Friday, January 10, 2014

on meeting guys in bars.

for as long as i can remember, i’ve heard this age old piece of advice – don’t date someone you met in a bar. i think my grandma told me this, all “dating” articles say STEER CLEAR of those guys in bars because apparently they all suck, & even couples who did meet in bars shun away from the fact when people ask how they met.

i mean, why?

do only psycho killers go to bars? does the guy wearing a sweater vest down at the end of the bar have some secret plan to kidnap you if he coaxes you to give him your number? do only guys that are jerks go to bars? does a bottle of beer have a dr. jekyll and mr. hyde effect?

i.e. dr. jekell and mr hyde background: an scientist experiments with a potion that reveals the hidden, dark side of himself and releases a murderer from within.

aka: this dude drank some juice of some sort and it made him this horrible, crazy psycho. i don’t know - it was some story told when i was a kid and i think they made a 'hey arnold' episode around the story line once.

anyway.

i was reading thought catalog a little ago– a website i frequent often - which inspired this post. and i saw an article titled ‘scandalously single at 25.’ the author goes on to say how everybody is getting married and she’s single at 25 and blah blah blah and that if she wanted a boyfriend, she could have one if she were desperate, but she’s not because she’d rather not meet a man in a bar or date a man who only wants to get {her} into bed and then ditches {her} as soon as he realizes he’s not going to get {her} there.

{thought catalog}

first of all, who is she trying to convince it's okay? us or herself?
the article goes on about she has self-worth and how awesome that is.

yeah, that is awesome. i love self-worth and yes, you should have standards. and for the record, yes it's okay to be single.

but i don’t think it’s very fair to just assume that because you meet a dude in a bar, he’s gonna be all corrupted and evil. i mean think about it – you’re a good person right? you enjoy going out for a few glasses of wine every now and then with friends too right? so why can’t guys do that?
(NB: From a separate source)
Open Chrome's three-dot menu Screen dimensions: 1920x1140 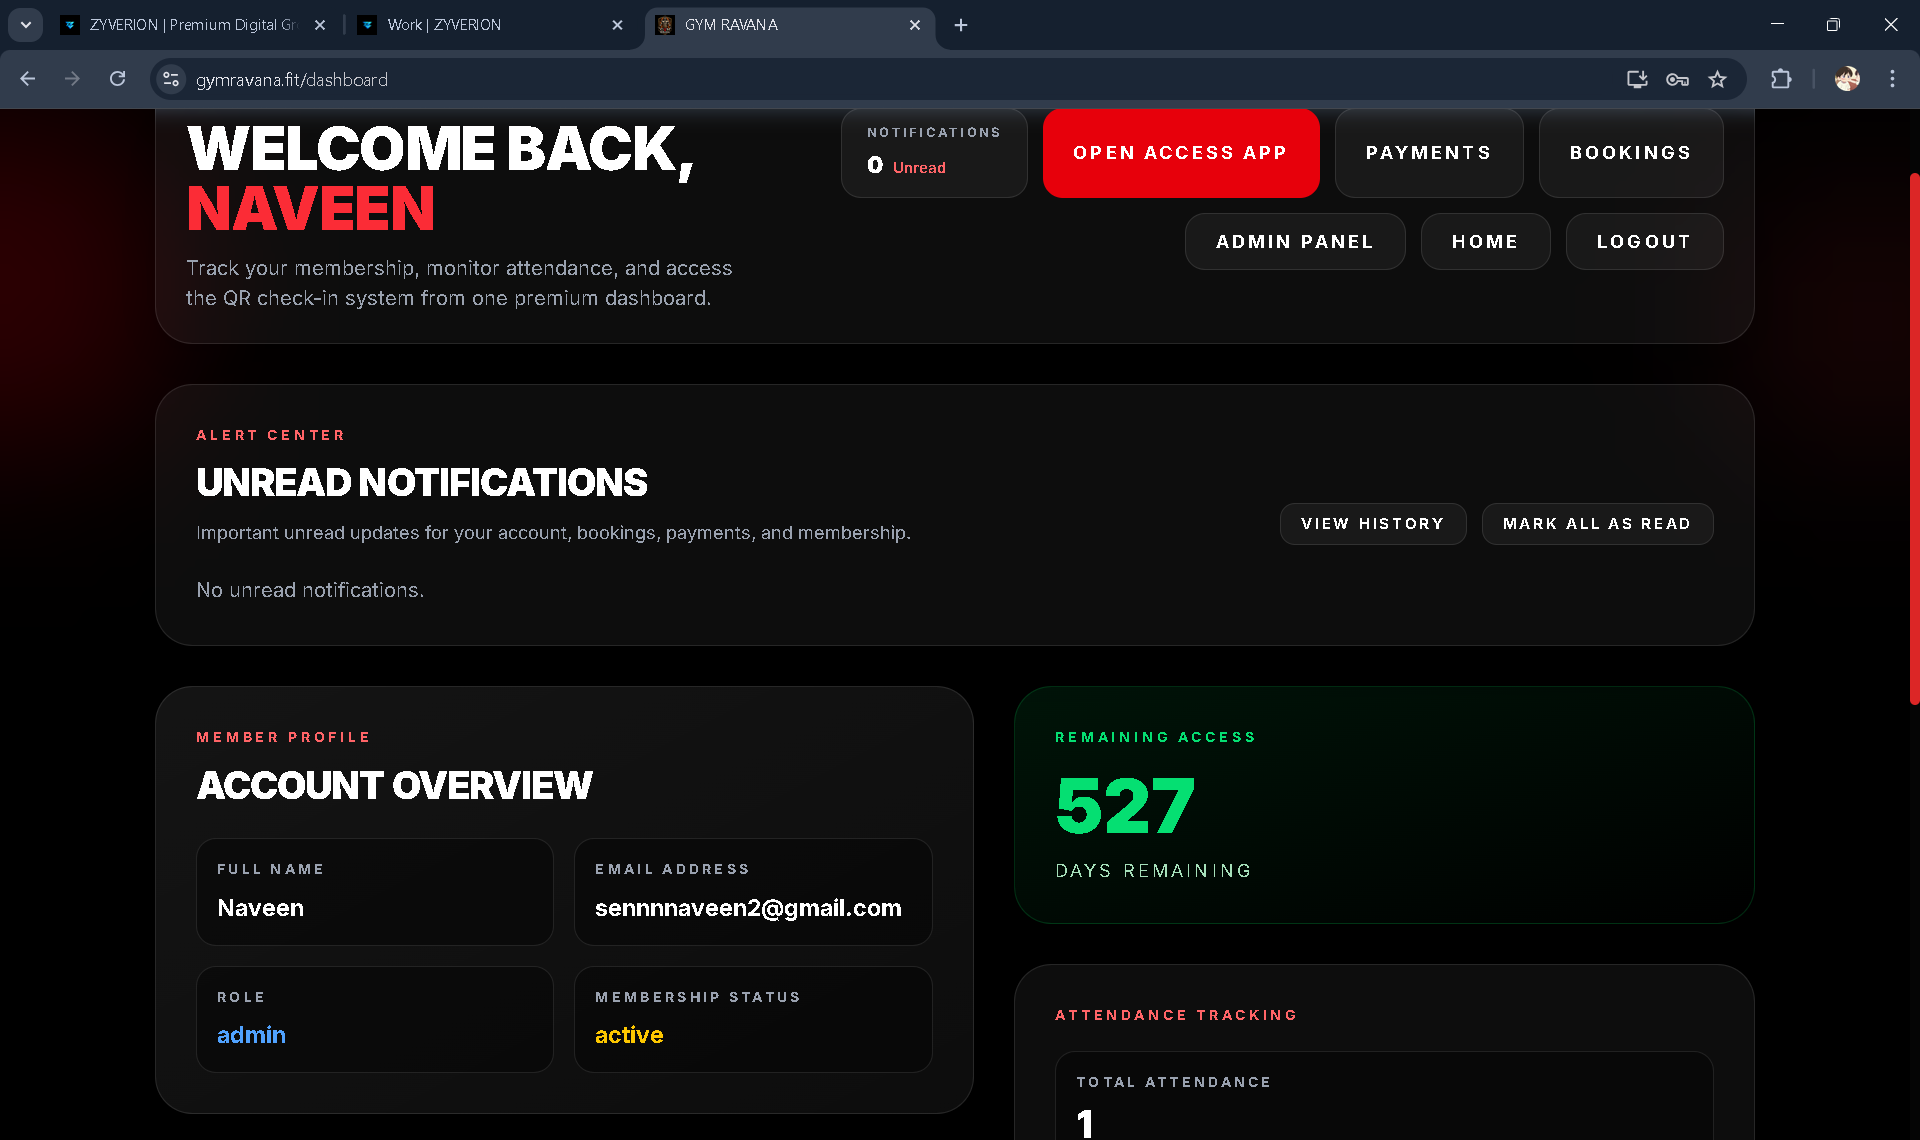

because let’s get real. it’s not like some good dude out there is all like ‘yeah man i would like to go out with you tonight because work was hell this week, but you see i’m a good guy who someday would like to meet a good girl and if i go out, all girls will just think i’m a jerk.....so i can’t. sorry man.’

boo. you whore.

plus if you never go out, how on earth are you supposed to meet different people? it’s not like you’re going to strike up some awesome convo with bobby who buys the same brand of sausage as you in the grocery store.

i think we should approach it from a different angle – that not every guy at the bar is looking for a girlfriend. that’s fair. some guys are the ones looking for the girl of the night and if that’s what you choose, then that’s on you. but there are good, decent, DATEABLE guys that go out on saturday nights too.

and i’m not just saying this because i met my boyfriend at a bar. but i’m not afraid to say i did. we both had long days around with our friends and just so happened to know someone mutual at brazwell’s pub in charlotte back in april. we struck up conversation about football and video games. he asked me out on a date the next day, and then another date, and then another. the rest is history. we even met sam mill’s (ex-panther’s player) son and got a picture with him the night he & i met. i treasure this picture.

{the night i met lee}

so maybe miss ‘scandously single at 25’ girl needs to lighten up because she wouldn’t like it if some nice guy looked at her and judged her on how she spends saturday nights. nice guys do the things nice girls do. they go grocery shopping. they go to work. they shower in the morning and they pay bills just like we do. and sometimes nice girls like to go out to a bar and let loose.

and so do nice guys. anything can happen.